■ **YOUR ASSIGNMENT**
Return all lines from the listing below in which "width" appears.

■ **INFORMATION SHOWN**

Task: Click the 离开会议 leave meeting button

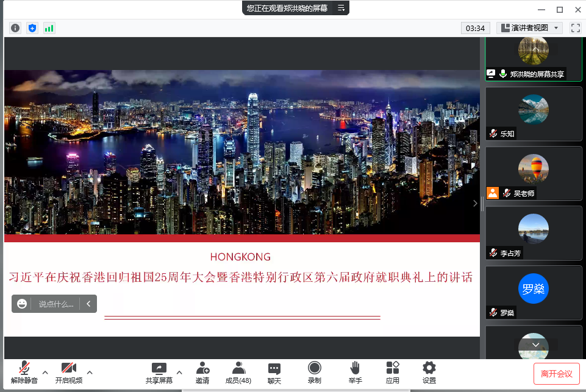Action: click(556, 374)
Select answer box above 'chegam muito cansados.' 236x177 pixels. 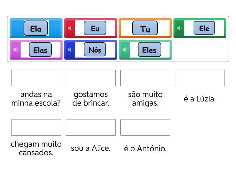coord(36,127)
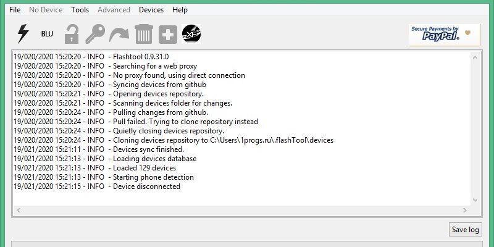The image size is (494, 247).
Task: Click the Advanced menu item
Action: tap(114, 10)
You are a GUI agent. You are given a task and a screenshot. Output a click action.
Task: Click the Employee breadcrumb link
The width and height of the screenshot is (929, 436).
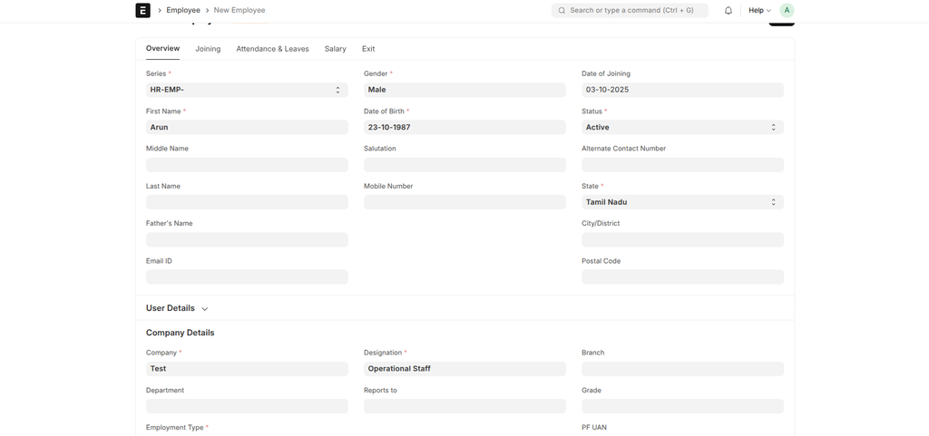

...

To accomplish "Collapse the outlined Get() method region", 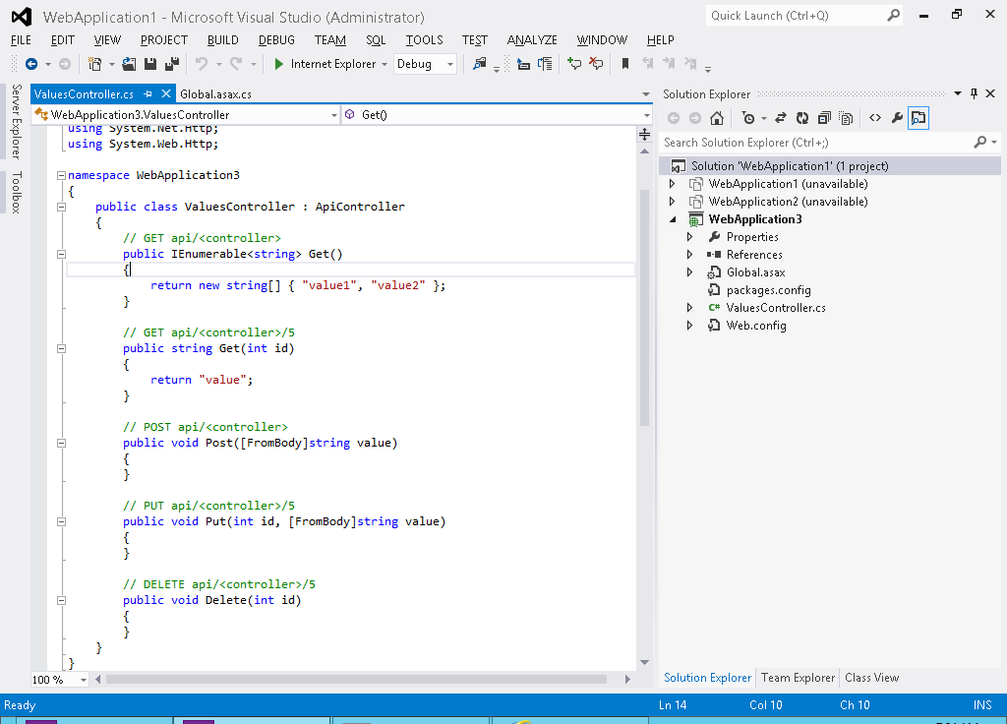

* * *

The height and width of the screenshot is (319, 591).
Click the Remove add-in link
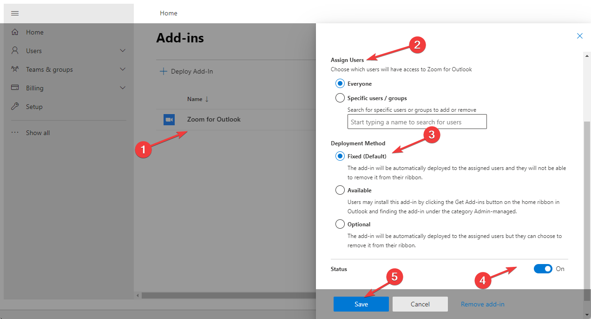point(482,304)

■ **OUTPUT BELOW**
The width and height of the screenshot is (929, 436).
The height and width of the screenshot is (319, 591).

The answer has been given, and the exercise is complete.